魂の牢獄

すごく好きだった人と一緒に生活してる気になっていた。

三十年も。

子どもも授かり、子育てもした。何人も。

不器用だったけど、自然に恵まれて、楽しかった、と、思ってた。

子育ては、ほぼ終わった。

相方は、私を見てなかった。

気づいた時には、私は、どうしたらいいか、わからなくなっていた。

このまま生きていていいんだろうか。

私は、何がしたかったのだろうか。

震災で仕事も家も失った。

気がついたら家族の事情で、私が二十歳の頃住んでいた大都会のおしゃれな街の近くに住んでいる。

振り出しに戻る。すごろくなら、そうだろう。

「二度目の二十歳」っていうドラマがあった。(ネタバレ有り)

私が好きなチェ・ジウが、もう一度大学生に戻って人生をやり直す作品だった。大学教授の夫は浮気をしていて、離婚の準備もしていた。

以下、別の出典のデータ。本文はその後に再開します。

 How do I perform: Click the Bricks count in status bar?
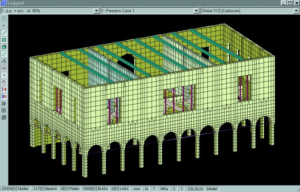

チェ・ジウ演じるヒロインは、大学時代に妊娠しダンサーの夢を捨てて家庭での従順な妻の役割を果たしていたのに、今にも捨てられそうなのだ。

そのドラマを観ていた時は、「ひどい夫だ」と

人ごとだった。四、五年前か。

 

私は、十年前迄、自分の夢を追いかけるように田舎で自営で仕事をしていた。震災で、家や仕事を失って、何が一番辛かったかというと、家事と子育てに専念することだった。子育ては、難しい。次から次へと悩み事が出てくる。ましてや、プチ都会での専業主婦の母たちとの付き合いも、なかなか大変だった。

ある主治医に、愚痴をこぼした。「留学したいな」一番下の子が、まだ中1だった。

主治医は、「まだ早いな」。子どもが二十歳になるまで、待てと言う。私は、いくつになっているだろう、と思った。

 

思えば、今が、その時なのだ。

お金は無いな。まだ、下の子にお金はかかる。

自分の夢に向かえるとも思えない。

だが、四年前、留学するチャンスはあったのだ。

下の子が、ニュージーランドショートステイした。帰って来て、NZに戻るか、日本で進学するかという選択時に、私の同伴を希望された。

初めてのチャンスだ。私にとって。

海外免許を取って、子どもの送り迎えをして、何らかの仕事をするのだろうか。

勇気が無かった。

だから、今、日本にいる。

 

私が、私を解放してないのだ。

そんな私は、魂の建て直しをしなければならない。私が私を縛っている。